**Task objective**
Write out the data from the line with "The image size" up to and including the final line as a JSON list of strings, with one string per line and blank lines skipped. Leave the pictures out.

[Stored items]
::::::::

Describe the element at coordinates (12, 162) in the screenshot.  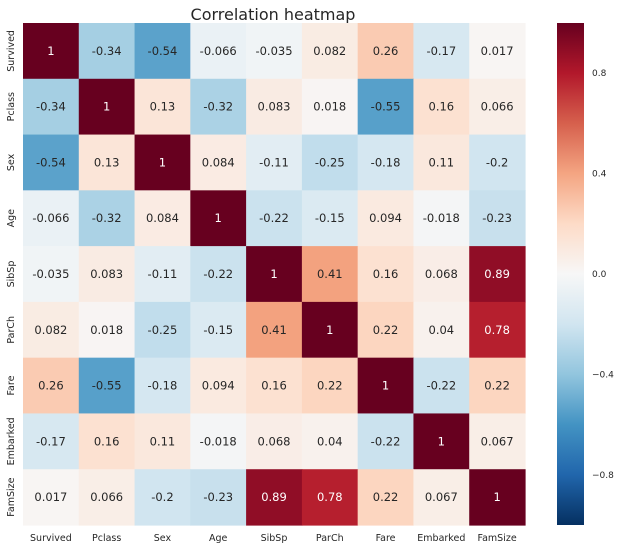
I see `y-tick-label: Sex` at that location.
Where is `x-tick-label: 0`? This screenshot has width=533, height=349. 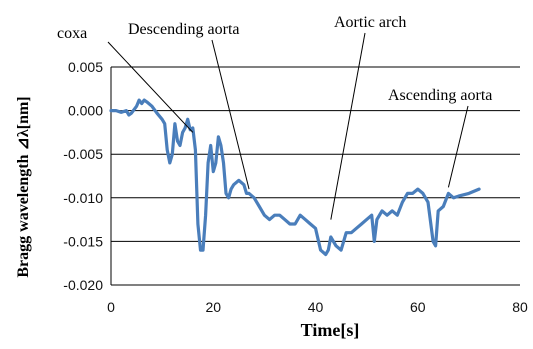 x-tick-label: 0 is located at coordinates (111, 307).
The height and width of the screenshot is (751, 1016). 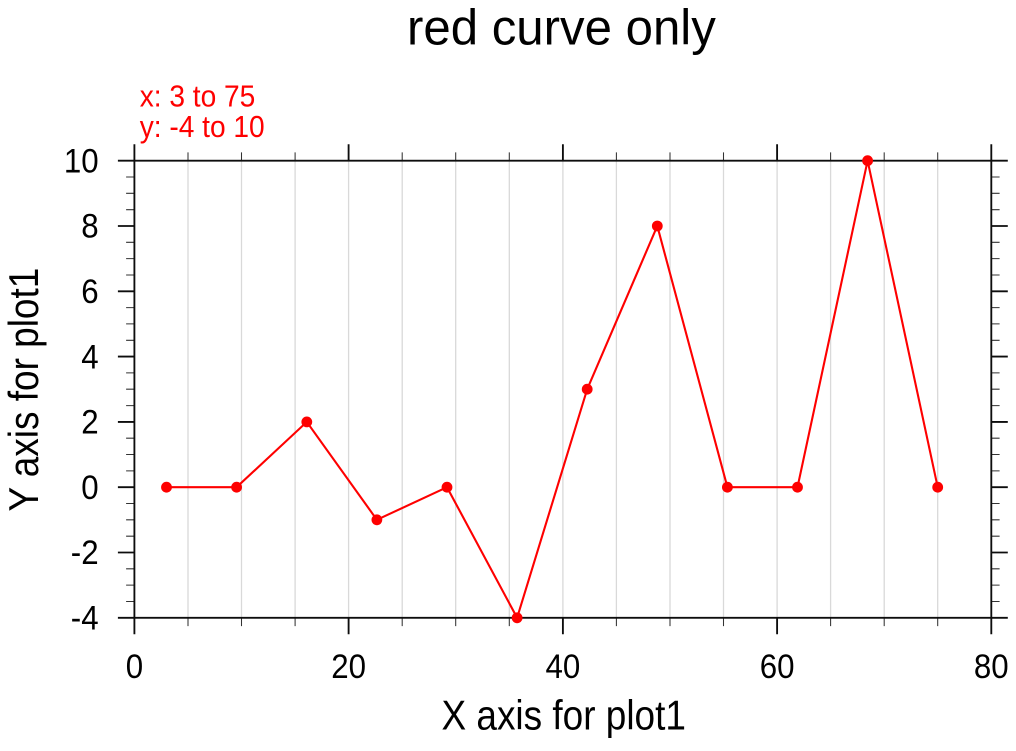 I want to click on svg-text: 60, so click(x=778, y=666).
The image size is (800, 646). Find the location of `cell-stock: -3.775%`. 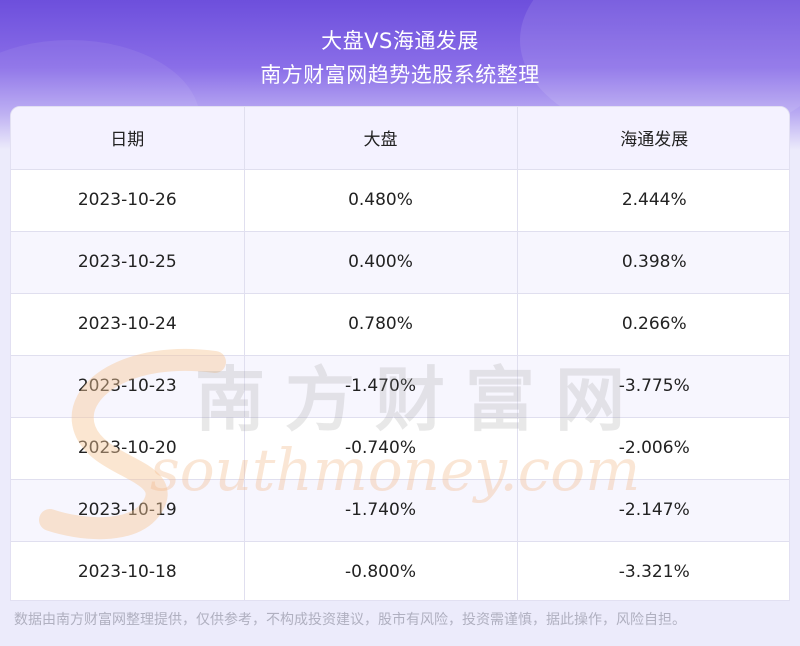

cell-stock: -3.775% is located at coordinates (653, 386).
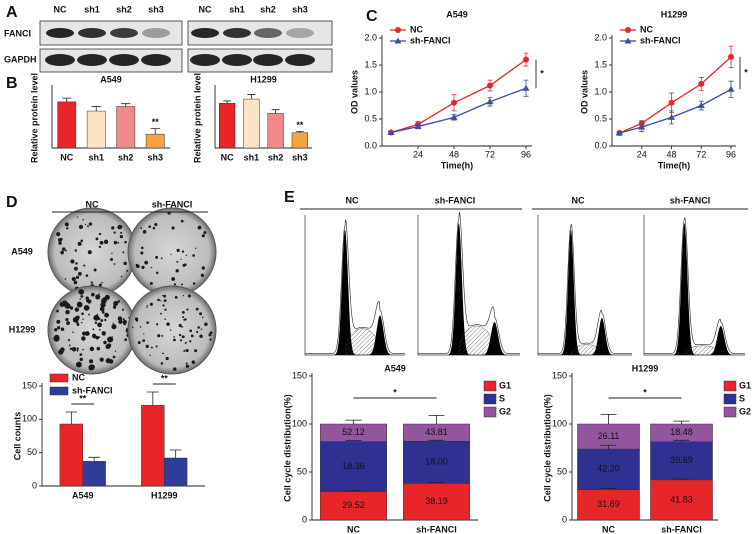  I want to click on marker, so click(732, 56).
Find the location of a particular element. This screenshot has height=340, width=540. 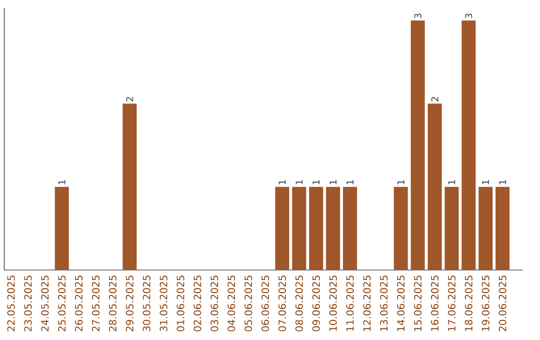

x-tick-label: 06.06.2025 is located at coordinates (266, 304).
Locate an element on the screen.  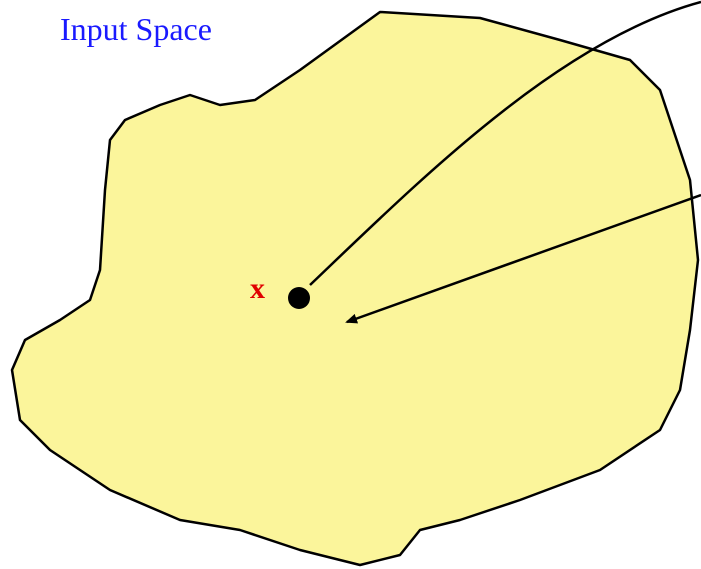
point-label: x is located at coordinates (258, 288).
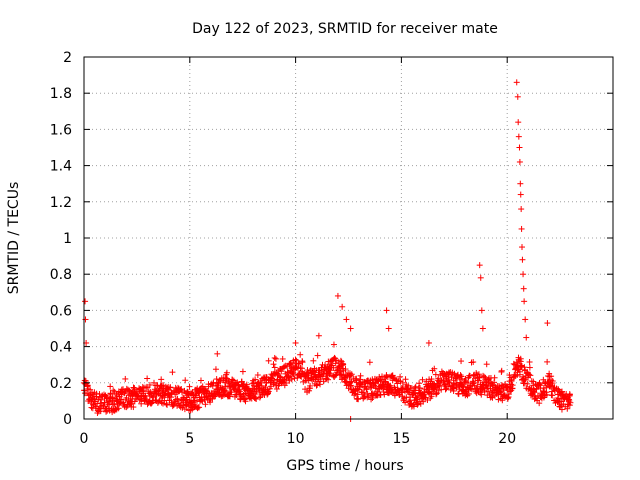  Describe the element at coordinates (84, 439) in the screenshot. I see `x-tick-label: 0` at that location.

::::::::

**Solution for this problem**
[
  "The image size is (800, 646). Find the location of `cell-stock: -3.775%`. ",
  "cell-stock: -3.775% is located at coordinates (653, 386).",
  "  I want to click on marker, so click(732, 56).",
  "Find the location of a particular element. This screenshot has height=340, width=540. ",
  "x-tick-label: 06.06.2025 is located at coordinates (266, 304).",
  "Locate an element on the screen.  ",
  "point-label: x is located at coordinates (258, 288).",
  "  Describe the element at coordinates (84, 439) in the screenshot. I see `x-tick-label: 0` at that location."
]